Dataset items
== Segment start ==

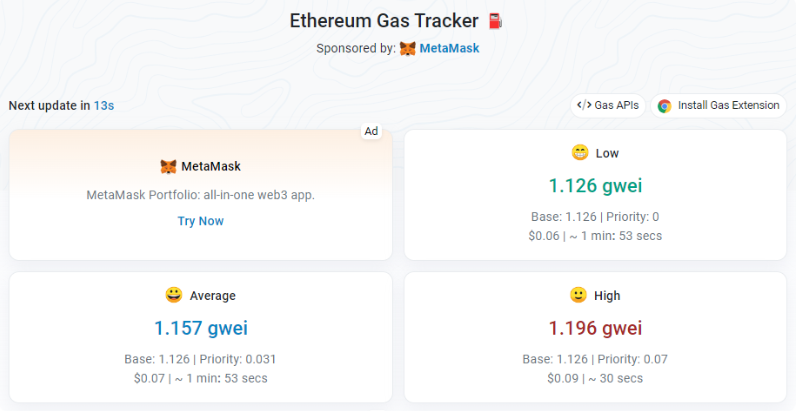This screenshot has width=798, height=411.
Task: Click the code brackets icon for Gas APIs
Action: 582,105
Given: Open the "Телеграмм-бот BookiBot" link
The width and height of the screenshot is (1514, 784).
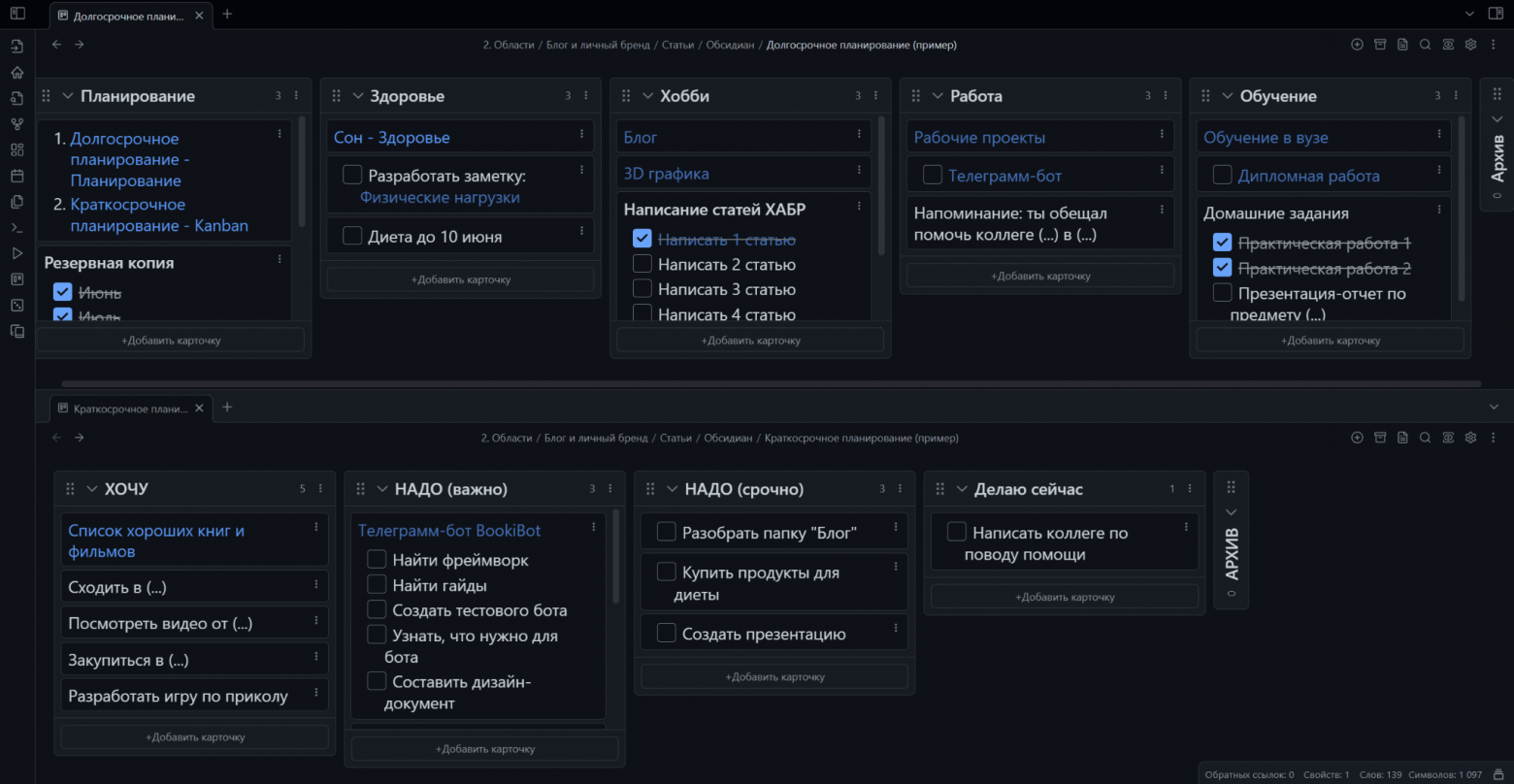Looking at the screenshot, I should click(x=448, y=531).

== Segment end ==

Write out exactly, and only, the lines running from the line with "The width and" to the last line above, both included, with all pictures omitted.

The width and height of the screenshot is (1514, 784).
Looking at the screenshot, I should click(x=448, y=531).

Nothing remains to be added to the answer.